The guardian has supplanted the parents in very significant ways and now holds many of the rights over the minor’s life previously exercised only by the parent.

At some point after the temporary guardianship is granted and the hearing on the general guardianship occurs, the court may appoint legal counsel to represent the minor.7he role of the appointed counsel is to represent the minor in the proceeding, and in doing so, looks out for the child’s best interest. To the extent that the counsel’s obligation places the counsel at odds with the parents, they must now take this additional actor’s role into consideration.

If the parents appear at the hearing for the general guardianship and object, the court may order all parties to mediation. Once again, the parents may be confronted with a proceeding that is beyond their experience and for which they may not be able to properly prepare, even though it may provide the best alternative for the parents and a continued relationship with their child.

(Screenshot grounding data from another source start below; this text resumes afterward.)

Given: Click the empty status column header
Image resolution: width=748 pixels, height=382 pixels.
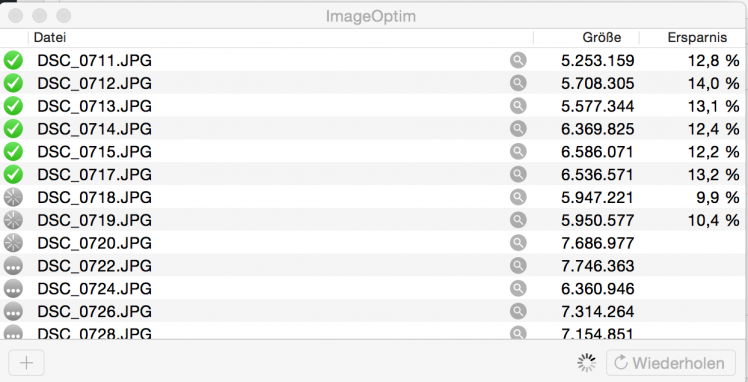Looking at the screenshot, I should pos(14,38).
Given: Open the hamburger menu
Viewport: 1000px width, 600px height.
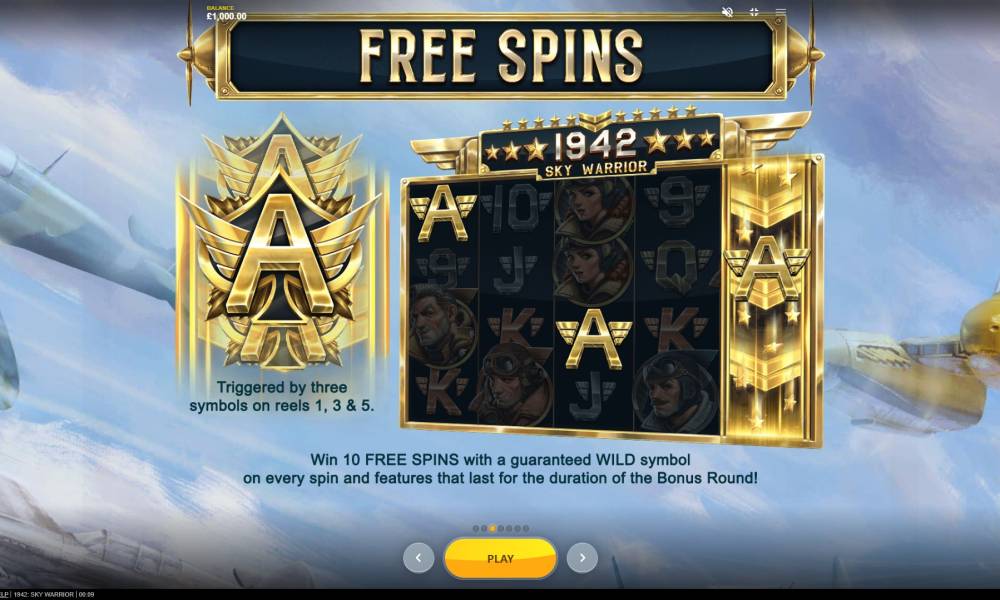Looking at the screenshot, I should 781,12.
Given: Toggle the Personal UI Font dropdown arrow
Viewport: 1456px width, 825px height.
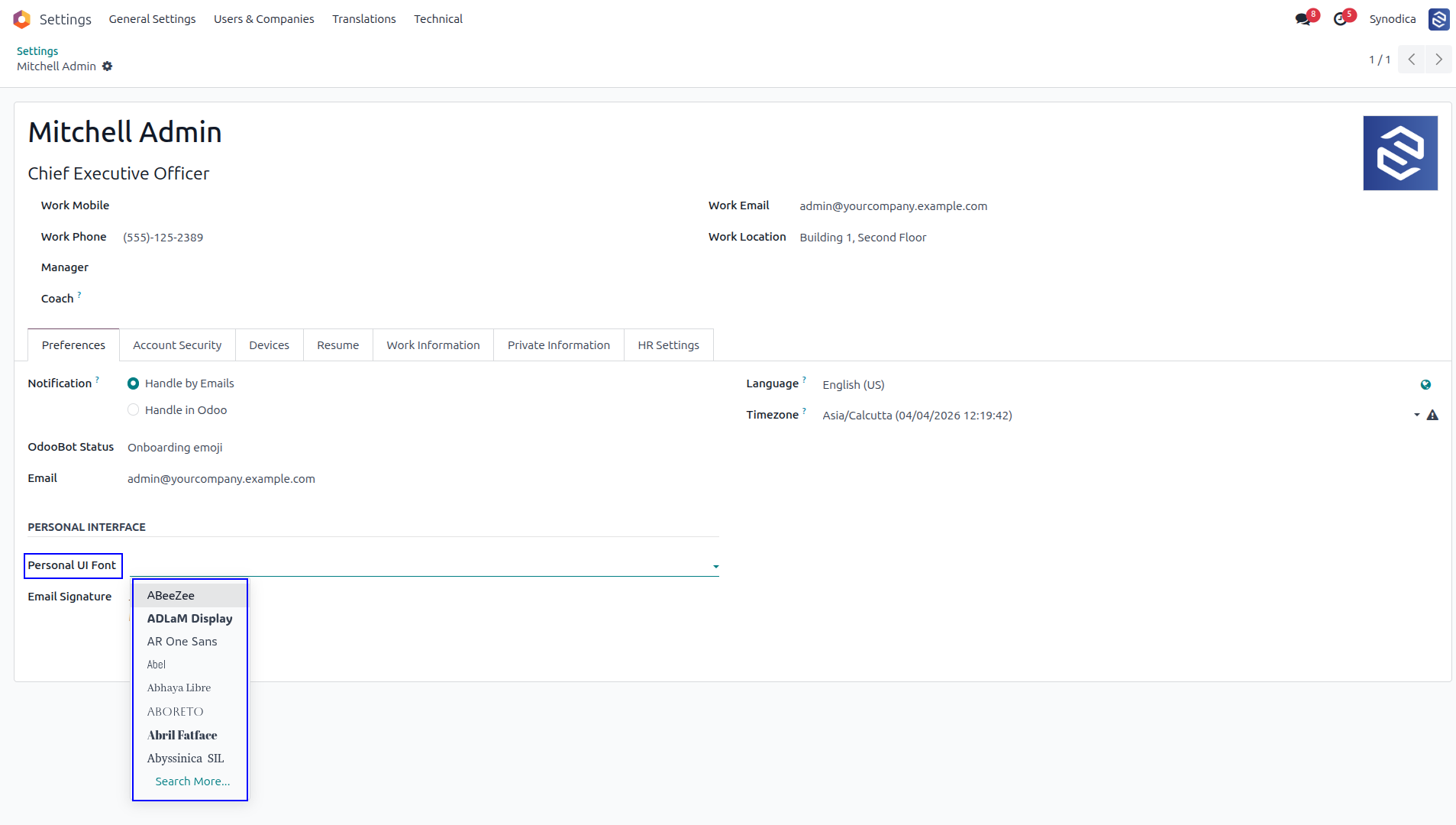Looking at the screenshot, I should coord(715,567).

If the mediation is not successful and the parents continue to object to the guardianship, the matter will be set for trial. The challenge for the parents just increased in difficulty and consequence. Preparing for trial and conducting a trial is challenging even for most attorneys; it is deathly difficult for parents.

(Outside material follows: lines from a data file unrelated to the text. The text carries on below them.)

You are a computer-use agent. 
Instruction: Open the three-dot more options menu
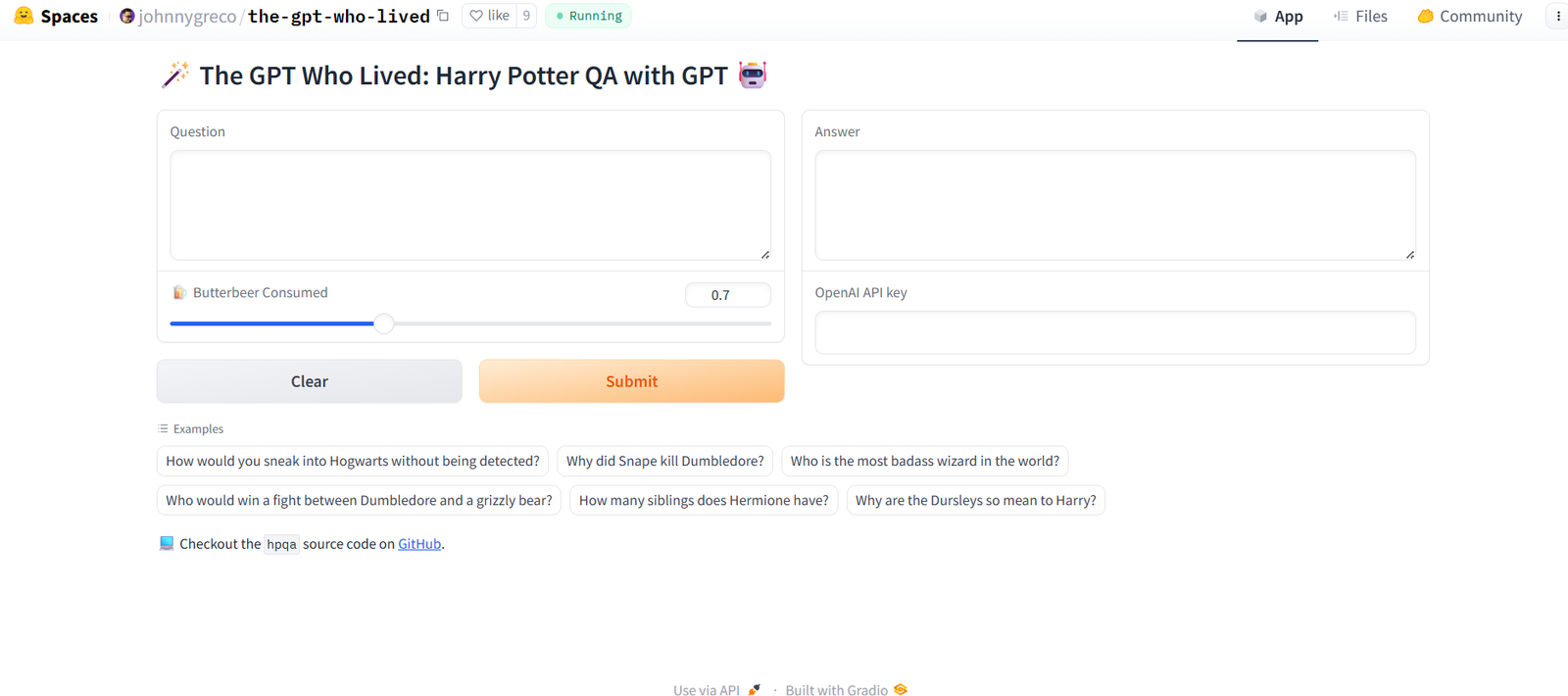tap(1557, 16)
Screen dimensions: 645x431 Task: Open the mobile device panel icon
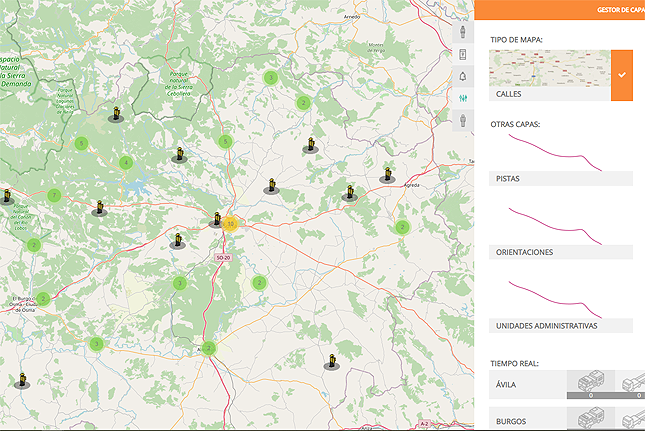463,54
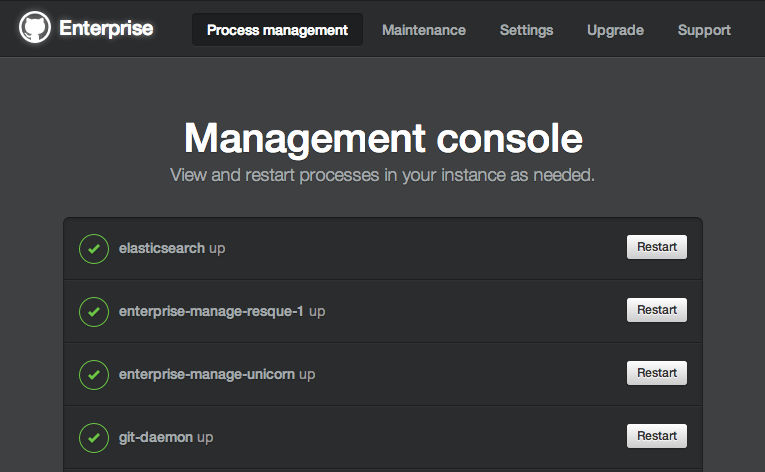Screen dimensions: 765x472
Task: Switch to the Maintenance tab
Action: pyautogui.click(x=423, y=30)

If the general guardianship is granted, the parents now confront why it was granted and how to rectify it; in other words, “How do I get my child back?” While the answer may appear straight forward, achieving this goal is daunting. If the child was removed from the parents’ custody based on the parents’ drug or alcohol abuse, homelessness, neglect or abuse, the parent must now address these issues, demonstrate to the court that they have done so, and demonstrate that they can provide a stable and supportive environment for the child. However, the parents must resolve these issues on their own.

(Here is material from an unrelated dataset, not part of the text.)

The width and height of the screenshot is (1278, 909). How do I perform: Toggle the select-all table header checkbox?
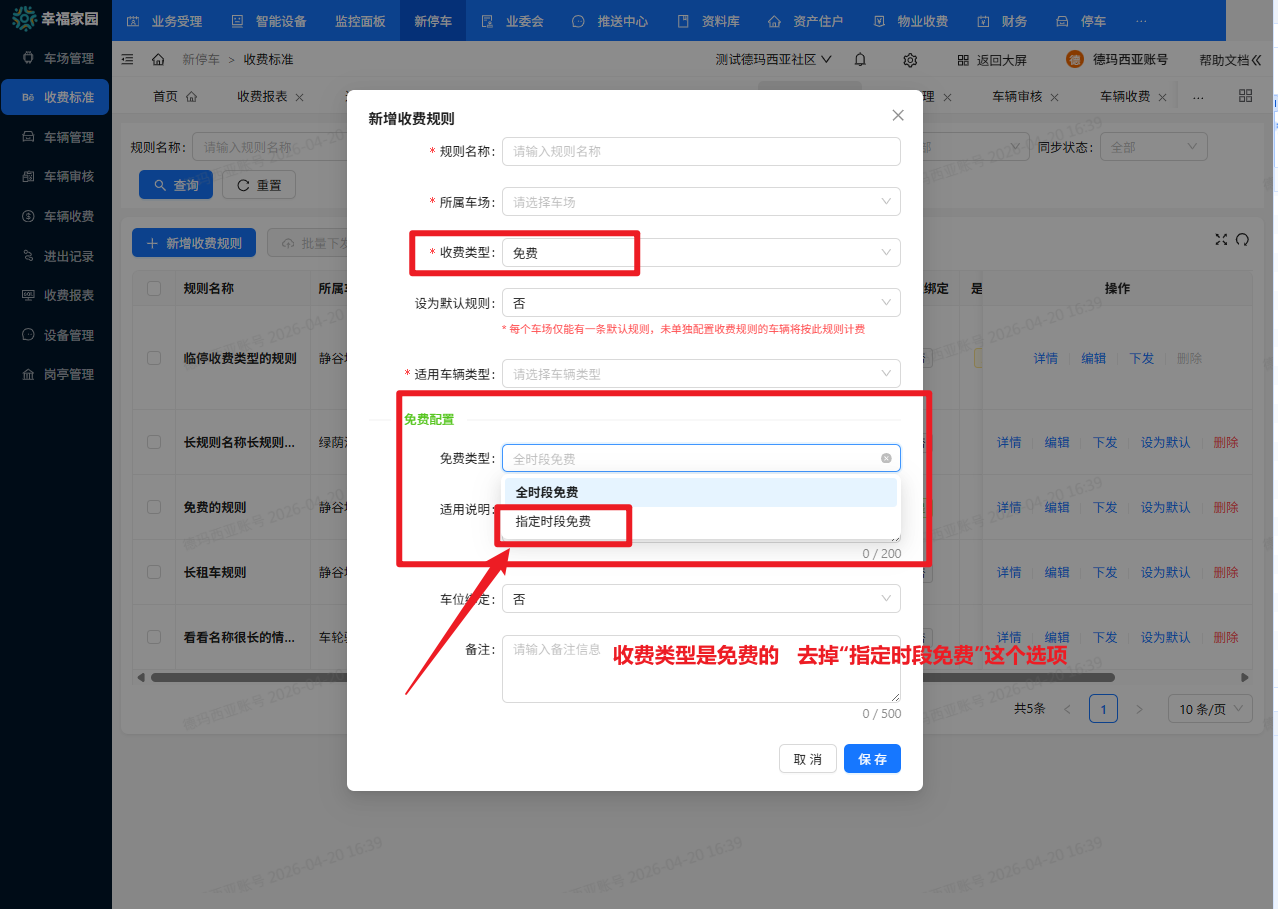154,288
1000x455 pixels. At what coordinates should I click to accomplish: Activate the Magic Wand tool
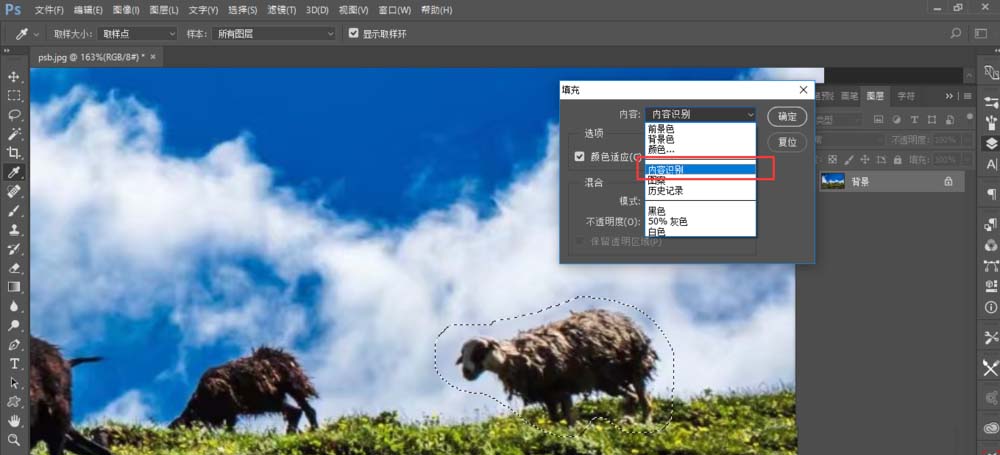(14, 134)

Meanwhile, the child’s life marches on. If the guardian provides a stable home where the child’s physical and emotional needs are met, not only does this establish the required showing that nonparental custody is in the best interest of the child and parental custody would be detrimental, but it fosters bonding between the minor and the guardian. If the minor is left with the guardian for too long, the bonding increases and it can convert the guardian into a de facto parent. This scenario led one court to state, “As a practical matter, then, many guardianship orders will forever deprive the parents of a parental role with respect to the affected child.”8

Also, the longer the child lives with the guardian, the harder it is for parents to succeed in terminating the guardianship. Termination of a guardianship is granted when “[i]t is no longer necessary that the ward have a guardian or that it is in the ward’s best interest to terminate the guardianship.”9The difficulty that parents confront in meeting this criteria was articulated by a court when it stated, “Moreover, once the court has concluded that the child’s continuous residence with nonparents would make it detrimental to return custody to a parent, it is difficult to perceive how parent could even prove the guardianship was ‘no longer necessary.’”10

It is hard not to conclude that parents who have had their legal custody suspended through a probate guardianship stand very little chance of regaining custody. The legal challenges to accomplishing such a feat are daunting and, with little to no help provided to the parents, this goal is largely out of reach.

[1] Prob. Code §1514.
[2] Fam. Code §3041 (c) (d).
[3] In re James R. (2007) 153 Cal.App. 4th 413, 428.
[4] Prob. Code §1510(a).
[5] Prob. Code §2250(a)
[6] Fam. Code, §7505 (a); Guardianship of Ann S., (2009) 45 Cal.4th 1110, 1124.
[7] Prob. Code § 1470.
[8] Guardianship of Stephen G. (1995) 40 Cal.App. 4th 1418, 1427.
[9] Prob. Code §1601.
[10] Stephen G., 40 Cal.App. 4th at 1426.

Nicolás C. Vaca is a Walnut Creek attorney practicing probate law emphasizing guardianship and conservatorships. Mr. Vaca was the Probate Facilitator for the Contra Costa County Superior Court from 2015 to 2019.